Galya Bisengalieva : Critique de l’album Polygone

Au fond de la steppe du nord-est du Kazakhstan, au pied de la montagne Degelen, se dresse un monument portant une inscription en anglais, kazakh et russe : « 1996-2012. Le monde est devenu plus sûr. Ces mots commémorent le confinement réussi des réserves de plutonium et d’uranium enrichi qui avaient été abandonnées dans un labyrinthe de tunnels souterrains à travers le site d’essai de Semipalatinsk, la réponse de l’URSS à Los Alamos. De 1949 à 1989, l’Union soviétique a mené 456 essais nucléaires dans une région appelée désormais le Polygone, exposant des centaines de milliers d’habitants aux retombées et irradiant le sol à des kilomètres à la ronde. Après la dissolution de l’URSS en 1991, le Kazakhstan est devenu le premier pays au monde à renoncer volontairement à sa capacité nucléaire. L’opération secrète de sécurisation du site, qui a duré 17 ans, est l’un des projets les plus cruciaux depuis la guerre froide pour se prémunir contre la prolifération nucléaire.

Pourtant, l’histoire du Polygone, qui dure depuis des décennies – désormais une destination sur la carte du tourisme sombre – se poursuit. Aujourd’hui encore, les habitants de la région souffrent de cancers, de malformations congénitales, de troubles d’apprentissage et d’autres maladies – des effets d’empoisonnement aux radiations qui peuvent persister pendant des générations. La question reste largement méconnue en Occident, ce qui rend urgente l’interprétation de Galya Bisengalieva de l’histoire de Semipalatinsk sur Polygone. Dans son rôle de violoniste et leader du London Contemporary Orchestra, Bisengalieva a collaboré avec Radiohead, Actress, Frank Ocean et the National et est apparue sur les partitions de Fils fantômes, Tu n’as jamais vraiment été làet Suspirie. Mais uniquement sur des projets comme ceux de 2020 Aralkoumqui portait sur le rétrécissement de la mer d’Aral dû aux projets d’irrigation soviétiques, elle a traduit les crises géopolitiques de son Kazakhstan natal à un public plus large.
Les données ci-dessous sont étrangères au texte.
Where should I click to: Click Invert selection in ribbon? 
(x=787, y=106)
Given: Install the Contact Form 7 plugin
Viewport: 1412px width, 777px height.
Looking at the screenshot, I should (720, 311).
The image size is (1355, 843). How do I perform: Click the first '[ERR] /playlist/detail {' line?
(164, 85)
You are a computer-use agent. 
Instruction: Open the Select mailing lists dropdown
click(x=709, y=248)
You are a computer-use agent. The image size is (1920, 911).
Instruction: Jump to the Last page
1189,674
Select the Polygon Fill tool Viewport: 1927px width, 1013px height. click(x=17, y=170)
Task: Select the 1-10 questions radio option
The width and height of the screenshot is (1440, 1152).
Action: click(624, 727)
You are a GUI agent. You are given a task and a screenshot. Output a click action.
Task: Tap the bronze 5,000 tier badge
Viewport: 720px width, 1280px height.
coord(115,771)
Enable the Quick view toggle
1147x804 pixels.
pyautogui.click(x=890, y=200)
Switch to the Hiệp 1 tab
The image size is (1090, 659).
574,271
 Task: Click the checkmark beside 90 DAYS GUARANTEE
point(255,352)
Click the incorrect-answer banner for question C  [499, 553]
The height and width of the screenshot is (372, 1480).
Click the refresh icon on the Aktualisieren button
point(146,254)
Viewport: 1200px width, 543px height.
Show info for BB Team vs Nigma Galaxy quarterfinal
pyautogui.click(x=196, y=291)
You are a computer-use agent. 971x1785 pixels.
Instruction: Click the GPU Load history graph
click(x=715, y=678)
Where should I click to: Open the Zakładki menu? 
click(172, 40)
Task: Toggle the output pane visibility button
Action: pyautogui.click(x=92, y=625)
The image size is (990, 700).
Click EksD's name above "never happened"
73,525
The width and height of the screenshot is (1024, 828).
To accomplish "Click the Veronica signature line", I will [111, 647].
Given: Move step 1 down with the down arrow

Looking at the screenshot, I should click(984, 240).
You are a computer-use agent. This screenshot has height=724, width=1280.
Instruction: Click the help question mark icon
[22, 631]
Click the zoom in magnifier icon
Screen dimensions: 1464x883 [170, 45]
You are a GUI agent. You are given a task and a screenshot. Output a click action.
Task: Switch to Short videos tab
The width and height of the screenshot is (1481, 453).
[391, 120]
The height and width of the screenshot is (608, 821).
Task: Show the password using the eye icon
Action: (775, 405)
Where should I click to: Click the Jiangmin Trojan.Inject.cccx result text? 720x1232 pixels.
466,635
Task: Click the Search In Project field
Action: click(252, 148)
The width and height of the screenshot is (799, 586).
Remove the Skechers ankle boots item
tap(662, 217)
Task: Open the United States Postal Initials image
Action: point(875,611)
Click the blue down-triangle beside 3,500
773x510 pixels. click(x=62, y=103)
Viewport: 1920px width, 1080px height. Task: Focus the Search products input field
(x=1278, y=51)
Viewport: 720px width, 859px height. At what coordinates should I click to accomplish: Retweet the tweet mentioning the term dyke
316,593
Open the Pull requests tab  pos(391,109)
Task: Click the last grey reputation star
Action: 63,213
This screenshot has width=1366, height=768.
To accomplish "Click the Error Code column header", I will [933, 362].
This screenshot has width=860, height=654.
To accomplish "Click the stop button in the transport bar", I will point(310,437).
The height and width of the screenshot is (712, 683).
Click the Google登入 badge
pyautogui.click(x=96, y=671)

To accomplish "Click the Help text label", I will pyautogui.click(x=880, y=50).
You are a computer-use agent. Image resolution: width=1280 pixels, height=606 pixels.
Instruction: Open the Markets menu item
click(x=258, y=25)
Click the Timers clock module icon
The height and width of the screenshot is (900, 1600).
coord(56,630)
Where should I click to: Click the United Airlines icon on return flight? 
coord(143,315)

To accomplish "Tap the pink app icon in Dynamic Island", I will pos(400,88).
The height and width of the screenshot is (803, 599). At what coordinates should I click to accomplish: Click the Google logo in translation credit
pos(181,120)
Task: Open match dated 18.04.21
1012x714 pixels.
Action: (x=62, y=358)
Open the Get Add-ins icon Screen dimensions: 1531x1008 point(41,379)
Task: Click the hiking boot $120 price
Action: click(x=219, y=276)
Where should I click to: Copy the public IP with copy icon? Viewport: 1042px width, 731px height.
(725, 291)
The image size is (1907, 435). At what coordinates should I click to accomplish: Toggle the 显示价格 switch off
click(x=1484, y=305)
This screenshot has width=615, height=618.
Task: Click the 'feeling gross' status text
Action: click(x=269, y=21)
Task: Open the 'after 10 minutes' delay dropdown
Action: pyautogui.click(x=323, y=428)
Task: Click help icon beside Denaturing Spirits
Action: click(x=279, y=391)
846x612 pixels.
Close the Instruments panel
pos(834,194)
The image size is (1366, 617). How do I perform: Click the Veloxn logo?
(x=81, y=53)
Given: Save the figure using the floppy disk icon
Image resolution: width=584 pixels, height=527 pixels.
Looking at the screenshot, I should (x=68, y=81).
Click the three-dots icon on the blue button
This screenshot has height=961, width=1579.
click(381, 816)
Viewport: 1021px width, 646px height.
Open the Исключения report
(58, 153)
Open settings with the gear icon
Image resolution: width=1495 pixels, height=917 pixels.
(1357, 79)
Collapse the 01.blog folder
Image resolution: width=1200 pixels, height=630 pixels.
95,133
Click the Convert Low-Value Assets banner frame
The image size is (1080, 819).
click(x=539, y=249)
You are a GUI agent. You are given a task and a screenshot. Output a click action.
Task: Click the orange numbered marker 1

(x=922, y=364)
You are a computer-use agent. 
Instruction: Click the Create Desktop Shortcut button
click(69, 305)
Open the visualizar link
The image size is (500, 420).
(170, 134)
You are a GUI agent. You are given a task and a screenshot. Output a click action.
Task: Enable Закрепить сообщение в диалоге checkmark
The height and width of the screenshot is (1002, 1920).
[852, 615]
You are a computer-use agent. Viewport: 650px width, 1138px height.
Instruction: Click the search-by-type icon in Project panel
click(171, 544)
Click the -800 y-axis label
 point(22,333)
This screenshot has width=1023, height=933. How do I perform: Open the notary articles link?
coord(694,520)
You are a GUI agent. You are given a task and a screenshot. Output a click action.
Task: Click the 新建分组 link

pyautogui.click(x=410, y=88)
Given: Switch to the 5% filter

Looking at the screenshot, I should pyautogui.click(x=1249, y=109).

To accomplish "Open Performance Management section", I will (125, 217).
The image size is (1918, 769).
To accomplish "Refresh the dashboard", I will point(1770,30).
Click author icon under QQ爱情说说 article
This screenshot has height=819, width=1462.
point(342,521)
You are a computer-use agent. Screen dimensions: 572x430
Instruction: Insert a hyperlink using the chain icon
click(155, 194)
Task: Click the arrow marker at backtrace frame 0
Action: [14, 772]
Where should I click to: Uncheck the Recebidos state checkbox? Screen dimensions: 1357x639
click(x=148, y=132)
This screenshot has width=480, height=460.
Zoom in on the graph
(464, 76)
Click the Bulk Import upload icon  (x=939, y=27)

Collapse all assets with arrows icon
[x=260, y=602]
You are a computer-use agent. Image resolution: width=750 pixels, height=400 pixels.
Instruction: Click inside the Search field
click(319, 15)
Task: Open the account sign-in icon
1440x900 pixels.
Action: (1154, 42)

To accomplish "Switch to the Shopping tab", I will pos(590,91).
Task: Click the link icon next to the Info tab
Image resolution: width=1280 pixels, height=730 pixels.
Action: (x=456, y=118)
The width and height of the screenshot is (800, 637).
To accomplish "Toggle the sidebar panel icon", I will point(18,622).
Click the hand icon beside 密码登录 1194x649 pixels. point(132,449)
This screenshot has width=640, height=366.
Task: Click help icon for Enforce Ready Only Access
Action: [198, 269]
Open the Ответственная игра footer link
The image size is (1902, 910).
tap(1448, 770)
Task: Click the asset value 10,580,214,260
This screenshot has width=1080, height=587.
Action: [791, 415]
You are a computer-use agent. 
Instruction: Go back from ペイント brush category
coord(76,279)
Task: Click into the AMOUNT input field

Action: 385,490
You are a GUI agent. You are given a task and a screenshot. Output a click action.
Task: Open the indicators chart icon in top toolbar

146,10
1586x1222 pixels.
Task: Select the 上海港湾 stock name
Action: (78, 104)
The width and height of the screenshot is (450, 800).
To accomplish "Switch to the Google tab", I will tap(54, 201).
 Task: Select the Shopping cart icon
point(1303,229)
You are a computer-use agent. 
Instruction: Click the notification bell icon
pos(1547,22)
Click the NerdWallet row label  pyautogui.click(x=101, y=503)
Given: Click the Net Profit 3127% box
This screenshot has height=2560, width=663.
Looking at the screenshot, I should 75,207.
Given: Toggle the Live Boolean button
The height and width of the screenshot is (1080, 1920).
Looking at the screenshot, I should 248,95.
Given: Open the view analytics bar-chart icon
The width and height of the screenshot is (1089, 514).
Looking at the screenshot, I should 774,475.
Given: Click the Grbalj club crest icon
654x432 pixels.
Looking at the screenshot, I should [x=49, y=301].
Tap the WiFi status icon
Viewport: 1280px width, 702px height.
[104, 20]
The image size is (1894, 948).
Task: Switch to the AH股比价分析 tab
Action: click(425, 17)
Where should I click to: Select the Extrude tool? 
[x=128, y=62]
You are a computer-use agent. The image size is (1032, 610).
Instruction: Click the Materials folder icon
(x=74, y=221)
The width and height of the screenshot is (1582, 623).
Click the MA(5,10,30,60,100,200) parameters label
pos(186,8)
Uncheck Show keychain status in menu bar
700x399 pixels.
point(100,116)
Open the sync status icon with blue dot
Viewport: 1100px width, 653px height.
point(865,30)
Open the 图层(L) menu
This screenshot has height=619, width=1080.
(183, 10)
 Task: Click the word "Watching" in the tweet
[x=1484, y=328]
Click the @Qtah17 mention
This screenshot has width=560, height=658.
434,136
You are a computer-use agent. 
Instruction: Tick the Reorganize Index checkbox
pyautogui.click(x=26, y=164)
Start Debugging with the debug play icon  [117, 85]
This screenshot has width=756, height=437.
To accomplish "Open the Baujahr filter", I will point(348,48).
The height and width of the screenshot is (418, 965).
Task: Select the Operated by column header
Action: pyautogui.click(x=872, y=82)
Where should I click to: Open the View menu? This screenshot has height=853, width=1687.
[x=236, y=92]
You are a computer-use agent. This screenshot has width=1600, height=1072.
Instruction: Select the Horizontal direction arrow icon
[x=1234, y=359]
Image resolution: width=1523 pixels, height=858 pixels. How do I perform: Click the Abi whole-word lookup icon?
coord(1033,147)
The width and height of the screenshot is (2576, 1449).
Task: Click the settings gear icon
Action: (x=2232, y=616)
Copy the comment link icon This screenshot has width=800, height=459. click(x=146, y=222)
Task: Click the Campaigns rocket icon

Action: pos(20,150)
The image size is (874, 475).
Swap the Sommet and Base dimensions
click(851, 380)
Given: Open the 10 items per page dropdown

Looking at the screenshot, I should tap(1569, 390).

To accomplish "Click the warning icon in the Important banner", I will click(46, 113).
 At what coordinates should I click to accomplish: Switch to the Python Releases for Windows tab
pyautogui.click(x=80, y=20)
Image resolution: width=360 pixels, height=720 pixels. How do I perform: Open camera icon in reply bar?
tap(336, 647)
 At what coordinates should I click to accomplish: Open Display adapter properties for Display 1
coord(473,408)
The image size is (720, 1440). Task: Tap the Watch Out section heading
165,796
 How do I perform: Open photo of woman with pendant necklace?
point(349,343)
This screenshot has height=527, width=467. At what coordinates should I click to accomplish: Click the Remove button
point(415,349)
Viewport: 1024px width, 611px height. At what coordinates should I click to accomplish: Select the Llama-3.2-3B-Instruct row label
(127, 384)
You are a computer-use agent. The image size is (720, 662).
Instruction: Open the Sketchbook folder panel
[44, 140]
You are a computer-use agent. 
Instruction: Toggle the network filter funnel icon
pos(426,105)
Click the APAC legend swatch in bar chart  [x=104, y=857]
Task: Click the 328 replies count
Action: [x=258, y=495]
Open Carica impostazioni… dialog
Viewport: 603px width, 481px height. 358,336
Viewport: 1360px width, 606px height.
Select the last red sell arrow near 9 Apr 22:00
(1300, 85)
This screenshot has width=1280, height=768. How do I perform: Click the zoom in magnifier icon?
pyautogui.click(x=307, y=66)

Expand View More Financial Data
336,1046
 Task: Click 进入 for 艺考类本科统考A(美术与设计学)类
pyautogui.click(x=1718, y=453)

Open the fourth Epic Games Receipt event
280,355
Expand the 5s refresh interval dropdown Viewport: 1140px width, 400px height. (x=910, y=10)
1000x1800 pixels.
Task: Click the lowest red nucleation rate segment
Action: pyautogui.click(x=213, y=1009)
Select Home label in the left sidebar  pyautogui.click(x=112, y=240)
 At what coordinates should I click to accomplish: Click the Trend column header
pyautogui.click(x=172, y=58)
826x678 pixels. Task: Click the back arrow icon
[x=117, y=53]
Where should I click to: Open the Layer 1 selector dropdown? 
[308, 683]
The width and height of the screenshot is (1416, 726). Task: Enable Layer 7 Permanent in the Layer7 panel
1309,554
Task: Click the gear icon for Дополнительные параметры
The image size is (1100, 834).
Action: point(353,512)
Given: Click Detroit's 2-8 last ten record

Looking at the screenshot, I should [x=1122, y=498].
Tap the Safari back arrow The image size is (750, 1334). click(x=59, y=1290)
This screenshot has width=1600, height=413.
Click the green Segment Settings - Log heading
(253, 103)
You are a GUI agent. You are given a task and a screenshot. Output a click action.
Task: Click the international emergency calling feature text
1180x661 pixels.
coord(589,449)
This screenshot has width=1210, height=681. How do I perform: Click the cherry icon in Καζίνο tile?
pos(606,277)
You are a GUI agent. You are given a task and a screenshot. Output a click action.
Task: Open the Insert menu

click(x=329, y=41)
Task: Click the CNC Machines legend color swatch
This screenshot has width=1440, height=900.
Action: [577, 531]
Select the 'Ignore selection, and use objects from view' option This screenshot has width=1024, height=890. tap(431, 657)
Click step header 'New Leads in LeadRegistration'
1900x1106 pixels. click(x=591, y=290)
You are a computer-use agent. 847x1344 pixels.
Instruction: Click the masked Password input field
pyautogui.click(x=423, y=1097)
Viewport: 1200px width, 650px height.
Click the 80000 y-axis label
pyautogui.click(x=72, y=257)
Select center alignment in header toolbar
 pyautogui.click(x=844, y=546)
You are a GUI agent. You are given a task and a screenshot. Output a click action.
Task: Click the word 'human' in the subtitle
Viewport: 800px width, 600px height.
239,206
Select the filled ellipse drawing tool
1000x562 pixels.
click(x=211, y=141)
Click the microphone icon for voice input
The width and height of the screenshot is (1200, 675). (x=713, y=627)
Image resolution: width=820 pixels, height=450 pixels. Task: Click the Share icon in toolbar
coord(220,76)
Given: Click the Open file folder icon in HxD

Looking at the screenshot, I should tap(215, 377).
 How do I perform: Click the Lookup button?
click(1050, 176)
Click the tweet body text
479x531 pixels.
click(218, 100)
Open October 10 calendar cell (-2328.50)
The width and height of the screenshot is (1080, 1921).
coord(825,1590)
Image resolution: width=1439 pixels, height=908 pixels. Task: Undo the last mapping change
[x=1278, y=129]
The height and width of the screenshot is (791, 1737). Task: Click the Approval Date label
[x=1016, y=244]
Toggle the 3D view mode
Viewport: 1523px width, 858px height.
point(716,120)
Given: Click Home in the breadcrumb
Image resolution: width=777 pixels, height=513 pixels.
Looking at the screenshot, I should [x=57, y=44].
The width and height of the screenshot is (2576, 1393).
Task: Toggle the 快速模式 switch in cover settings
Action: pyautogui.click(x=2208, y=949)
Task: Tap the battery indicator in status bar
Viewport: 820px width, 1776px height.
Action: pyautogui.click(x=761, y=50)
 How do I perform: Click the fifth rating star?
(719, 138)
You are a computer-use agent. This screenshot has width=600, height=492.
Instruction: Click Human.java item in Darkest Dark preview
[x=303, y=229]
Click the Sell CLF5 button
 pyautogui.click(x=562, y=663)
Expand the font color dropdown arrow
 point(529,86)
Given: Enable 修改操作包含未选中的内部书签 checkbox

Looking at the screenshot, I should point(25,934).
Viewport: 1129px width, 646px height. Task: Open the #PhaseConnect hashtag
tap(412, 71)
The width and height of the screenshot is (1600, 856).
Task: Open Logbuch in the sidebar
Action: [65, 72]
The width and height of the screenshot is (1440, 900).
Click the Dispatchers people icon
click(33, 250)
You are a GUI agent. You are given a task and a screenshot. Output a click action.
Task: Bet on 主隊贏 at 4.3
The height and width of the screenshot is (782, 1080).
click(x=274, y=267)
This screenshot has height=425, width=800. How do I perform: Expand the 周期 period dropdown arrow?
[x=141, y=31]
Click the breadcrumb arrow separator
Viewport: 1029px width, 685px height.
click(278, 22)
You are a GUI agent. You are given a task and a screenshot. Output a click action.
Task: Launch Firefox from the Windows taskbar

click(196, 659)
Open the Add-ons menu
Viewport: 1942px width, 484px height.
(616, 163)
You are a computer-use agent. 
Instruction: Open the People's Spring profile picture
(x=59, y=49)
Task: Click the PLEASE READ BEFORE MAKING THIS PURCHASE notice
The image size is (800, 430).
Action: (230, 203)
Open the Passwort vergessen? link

Polygone dépeint la grandeur et la désolation de la campagne kazakhe, offrant à la fois une élégie et une protestation pour ses victimes oubliées de l’ère nucléaire.

Formée dès son plus jeune âge dans des écoles soviétiques rigoureuses, Bisengalieva a déclaré vouloir « réinventer le violon », dépasser ses propres limites et découvrir de nouveaux sons avec l’instrument. Cependant Polygone comporte peu d’éléments – principalement du violon, de la voix et des instruments traditionnels kazakhs, ainsi qu’une légère manipulation électronique – elle produit une vaste gamme d’effets qui confèrent à ces morceaux la profondeur d’une musique de film entièrement réalisée. Leurs titres décrivent le décor : le premier album, « Alash-kala », fait référence au nom de Semipalatinsk de 1917 à 1920, alors qu’elle était une région autonome et le centre culturel du Kazakhstan. Des vagues de sons ambiants doux rappellent le vent qui traverse les steppes tandis que des notes cristallines balayent le ciel, suggérant la beauté sauvage du paysage. « Polygon » dépeint le destin de ce paysage avec un rythme rythmé insistant et des couches de cordes tendues – elle dit avoir multipiste jusqu’à 40 parties de violon désaccordées – menant inexorablement à un chœur de voix obsédantes. Soudain, ils sont retranchés ; après un délai anxieux, un boom percussif retentit au loin et le rythme est remplacé par des traînées frémissantes de parasites.